Friday, August 5, 2011

Alexander McQueen: Savage Beauty

//Brief overview\\
The exhibit was organized into rooms filled with looks under the themes of:
The Romantic Mind concrete walls mirror stark menswear tailoring influence of his Saville Row time
Romantic Gothic garments from the "Edgar Allan Poe of fashion"; aged mirrors add creep
Cabinet of Curiosities accessories in cubby holes, runway show footage
Romantic Nationalism clothing inspired by Scottish and British heritage
Romantic Exoticism music box-like mirrors and turn tables show off aesthetics from other cultures
Romantic Primitivism materials from nature, predator vs. prey
Romanticism Naturalism man vs. machine, nature vs. technology, white plastic sanitarium bricks

The emotion pouring out of McQueen's garments was uncanny.
 The fragile lace over a frail body stained and ripped on the upper thigh and chest. It hurts it's so violent, and yet mesmerizing.  From Highland Rape, about the rape of Scotland by England during the Jacobite Risings and Highland Clearances.

I felt so happy that someone could feel this image so deeply and then do something with it to make it even more sharp. It's comforting that someone was that emotionally alive and aware.
Click on this one to see it full size, it makes a difference.

Fragile girl with pink and purple scrambling to protect herself from the world. Probably using a pillow for self defense.

Every piece had a world of thought behind it. 
"Fashion can be really racist, looking at the clothes of other cultures as costumes" (Romantic Exoticism) "The reason I'm patriotic about Scotland is because I think it's been dealt a really hard hand. It's marketed the world over as . . . haggis . . . bagpipes. But no one ever puts anything back into it." (Romantic Nationalism)
 "It was a reaction to designers romanticizing ethnic dressing, like a Masai-inspired dress made of materials the Masai could never afford." (Nihilism collection, Romantic Primitivism)
The space the exhibit was housed in was equally as carefully planned. Each room had distinct music that fit the mood of the garments; one had a spooky wind, one an almost music box-y sound.
The rooms were designed in a way that put you in the aesthetic of the clothing.
This is the Highland Rape room, part of Romantic Nationalism. Rawness in the clothes and wood on the walls, rips in the fabric and floor.

Some garments were put on turntables for full viewing, the movement as dynamic as the looks themselves.
Others had mirrors underneath them so you could see how the piece was constructed underneath.
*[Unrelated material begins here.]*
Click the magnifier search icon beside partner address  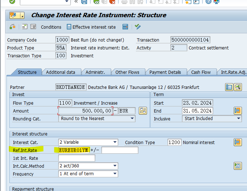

It didn't stop at the stationary, covering the performance art of his runway shows. Footage of the live shows, films showed at them, and the Kate Moss hologram from Widows of Culloden.

Even the exhibition catalogue was saturated with McQueen spirit. Shot by Sølve Sundsbø (one of my all-time favorite photographers), the images appear to be the standard mannequin centered catalogue. However, the "mannequins" are actually models, covered in alabaster acrylic paint (a new MAC product that doesn't rub off on clothes after dry) and strings tied around their bodies where the cracks on a mannequin would be, and digitally manipulated. They blur the lines between real and artificial, alive and inanimate; "The human started to break through, she is both artificial and flesh and blood," said Sundsbø. McQueen himself blurred the lines between fashion, art, and performance art,  creating his own world that was impossible to categorize.

I chose not to do an illustration for this post because Sundsbø's images were so perfect. 


Aside from a showcase of garments, the exhibit was an explanation of the emotions behind McQueen's work.
The whole thing was one big tangible mood. Upon leaving I couldn't stop thinking about the man behind it. Tormented (shown in constant tension in his clothes: dark/light, evil/good, life/death, technology/nature), a deep feeler, well versed in art history, equally loving the beautiful and the grotesque, and full of ideas, I'm overwhelmed at the creative and passionate force that can come from one person. I get the feeling that what he gave the world during his life was only a taste of what he had to offer. 


This song, "Perfection" by Oh Land, fits the exhibit perfectly (don't know if pun was intended).
She sings in English, but her accent adds some exoticism, just like McQueen uses familiar Saville Row tailoring with influences from other cultures.
Ethereal, soft, overwhelming, mesmerizing, dynamic, melancholy, celebratory, magical.